## CHALLENGE A:
Answer these questions using the article on sexual teasing:
(i) How many undergraduates were surveyed, and how many of them were men?
(ii) What percentage of the women said they had been conscious teasers?
(iii) In what percentage of reported teasing incidents had the teaser previously had intercourse with the target?
## CHALLENGE B:
Summarize the article on sexual teasing in three sentences.
## CHALLENGE C:
Write the next part of the article on sexual teasing, picking up after its final paragraph.

--- BEGIN TEXT PASSAGE ---

Sex
Sexual Teasing: Who Does It? And Why?
Anyone and everyone is a potential teaser.
Posted June 1, 2011 Reviewed by Lybi Ma
Key points
- Flirting implies sincere interest and involves the real possibility of a sexual relationship. Teasing, on the other hand, is insincere.
- One study revealed 60 percent of both men and women recalled being teased at least once.
- Research shows that personality type has very little to do with teasing.
Sexual teasing involves the possibility of sex, then the withdrawal of the perceived invitation.
Teasing violates a standard piece of relationship advice—communicate clearly. But people often don't, especially in dating and the interpersonal dance that precedes sex. In those situations, communication is often indirect and ambiguous, what we call it flirting or teasing.
But in flirting, implied interest in the other person is sincere and involves the real possibility of a sexual relationship. In teasing, the intent is insincere. The teaser uses personal charm (words, jokes, gestures, touch) to excite the other, exerting power over that person, but all the recipient gets is confusion, frustration, and possibly embarrassment.
Researchers at the University of Texas, in Austin, and the University of New Brunswick, Canada, surveyed 742 heterosexual undergraduates (143 men, 599 women) about their experiences with teasing.
Sixty percent of both the men and women recalled being teased at least once. More women (64 percent) than men (43 percent) said they'd been conscious teasers. Men recognize that women tease more than they do, in fact, many men call it "cock teasing."
Very few respondents said they'd teased a stranger. Usually, the target was a friend or acquaintance. In fact, in 25 percent of reported teasing incidents, the teaser had previously had intercourse with the target, and half the teasers had previously been sexual with the target in some other way.
Men and women generally had similar motives for teasing, namely: I wanted to make the person want me sexually. I wanted to see how much the person wanted me.
But women were considerably more likely than men to say: I wanted to feel attractive and/or desirable. I wanted to feel in control, powerful. I didn't want to seem too "easy" by having sex right away. I was scared of being pressured into sex, so I did it to buy some time, to look for an out.
Men were considerably more likely to say: I wanted to turn myself on. I wanted to see how far I could get. I did it as a joke or on a dare or bet. I wanted to have something to tell my friends later.

--- END TEXT PASSAGE ---
--- BEGIN RECORDS SHOWN ---

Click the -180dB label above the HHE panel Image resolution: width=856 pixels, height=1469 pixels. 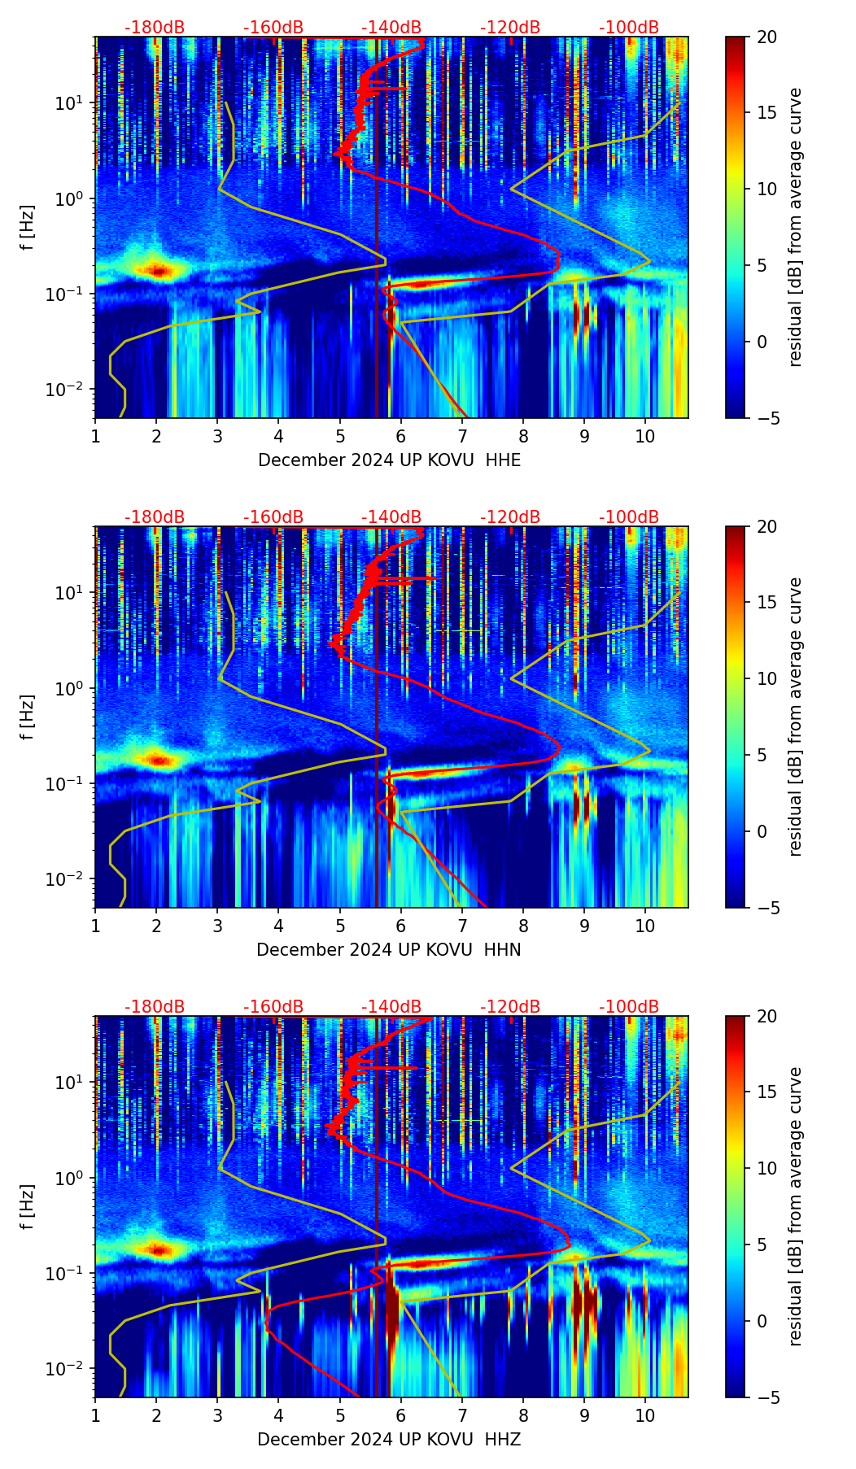pyautogui.click(x=155, y=28)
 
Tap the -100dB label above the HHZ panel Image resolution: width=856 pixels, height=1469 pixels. pyautogui.click(x=629, y=1007)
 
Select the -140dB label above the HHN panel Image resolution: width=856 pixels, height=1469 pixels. pyautogui.click(x=391, y=517)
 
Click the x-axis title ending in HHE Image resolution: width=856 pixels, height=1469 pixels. pyautogui.click(x=389, y=460)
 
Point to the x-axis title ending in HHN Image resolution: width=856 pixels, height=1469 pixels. pyautogui.click(x=389, y=950)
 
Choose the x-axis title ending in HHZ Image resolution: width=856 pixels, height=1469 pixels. pyautogui.click(x=389, y=1440)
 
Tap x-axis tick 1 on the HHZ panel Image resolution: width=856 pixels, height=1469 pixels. pyautogui.click(x=95, y=1415)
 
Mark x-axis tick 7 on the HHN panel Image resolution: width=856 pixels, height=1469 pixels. pyautogui.click(x=462, y=926)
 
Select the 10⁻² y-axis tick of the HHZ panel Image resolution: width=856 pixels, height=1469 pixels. pyautogui.click(x=64, y=1369)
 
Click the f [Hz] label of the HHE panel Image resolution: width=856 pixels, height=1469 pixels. pyautogui.click(x=28, y=228)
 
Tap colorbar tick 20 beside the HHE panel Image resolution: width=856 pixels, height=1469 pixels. pyautogui.click(x=766, y=37)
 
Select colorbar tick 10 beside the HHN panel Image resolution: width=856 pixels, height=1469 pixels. pyautogui.click(x=766, y=678)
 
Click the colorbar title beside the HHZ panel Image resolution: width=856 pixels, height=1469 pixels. pyautogui.click(x=795, y=1206)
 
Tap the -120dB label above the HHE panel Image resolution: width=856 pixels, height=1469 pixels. pyautogui.click(x=510, y=28)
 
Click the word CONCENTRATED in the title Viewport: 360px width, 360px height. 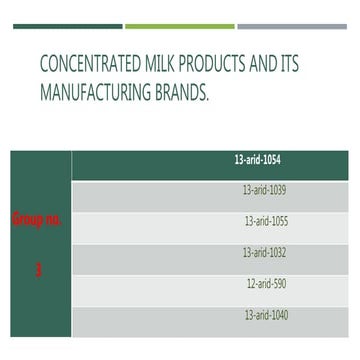[x=92, y=67]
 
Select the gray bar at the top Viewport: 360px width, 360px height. [x=292, y=26]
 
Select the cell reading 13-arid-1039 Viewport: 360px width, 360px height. [x=264, y=188]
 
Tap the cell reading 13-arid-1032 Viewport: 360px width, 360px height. [x=264, y=252]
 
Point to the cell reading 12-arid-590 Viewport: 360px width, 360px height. [x=267, y=284]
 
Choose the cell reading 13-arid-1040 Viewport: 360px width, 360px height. [x=266, y=316]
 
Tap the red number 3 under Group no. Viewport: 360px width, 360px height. [x=38, y=269]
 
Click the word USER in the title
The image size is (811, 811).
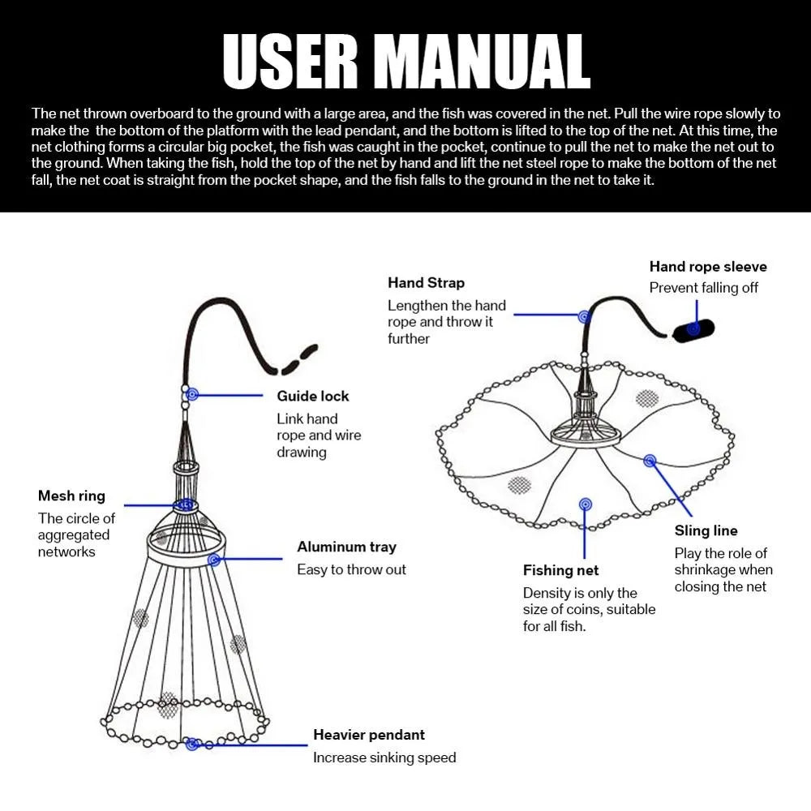290,62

--- END RECORDS SHOWN ---

## REPLY A:
(i) 742 undergraduates were surveyed, and 143 of them were men.
(ii) 64 percent.
(iii) 25 percent.

## REPLY B:
Sexual teasing suggests the possibility of sex and then withdraws the perceived invitation, and unlike flirting, its intent is insincere and it leaves the recipient confused and frustrated. In a survey of 742 heterosexual undergraduates, 60 percent of both men and women recalled being teased, and more women than men said they had been conscious teasers, usually of a friend or acquaintance. Both sexes shared some motives, but women were more likely to cite wanting to feel desirable or in control, while men were more likely to cite turning themselves on or doing it as a joke.

## REPLY C:
Teasers ascribed generally benign motives to their teasing. They called it harmless fun, flirting with an edge. But they recognized that it was more fun for them than for their target. Recipients had less predictable reactions. In one-third of recalled incidents, the target reacted positively, joking and laughing about being teased. About one-third expressed indifference ("whatever"). About 15 percent of targets ignored the teaser. And approximately 15 percent said that being teased upset them.
The researchers also conducted quick personality inventories on study participants. Personality type had very little to do with teasing. Anyone and everyone is a potential teaser.
This study makes teasing look like a step on the continuum of getting to know others, part of the process of sizing people up as potential romantic/sexual partners. Very few people tease strangers. Teasers generally focus on friends or acquaintances. In many cases, the teaser and the target have already been sexual together. So it looks like teasing represents a way to affirm (or reaffirm) interest in another while at the same time drawing a boundary, saying no trespassing.
This study focused on college students. But the same dynamics are at work in the ways many spouses test the other's interest in sex. Teasing may feel playful to the person doing it. But targets often feel differently. Think about that the next time you're tempted to tease. And the next time you're on the receiving end of teasing, recognize it for what it is, part of the game of courtship, and a game you might lose.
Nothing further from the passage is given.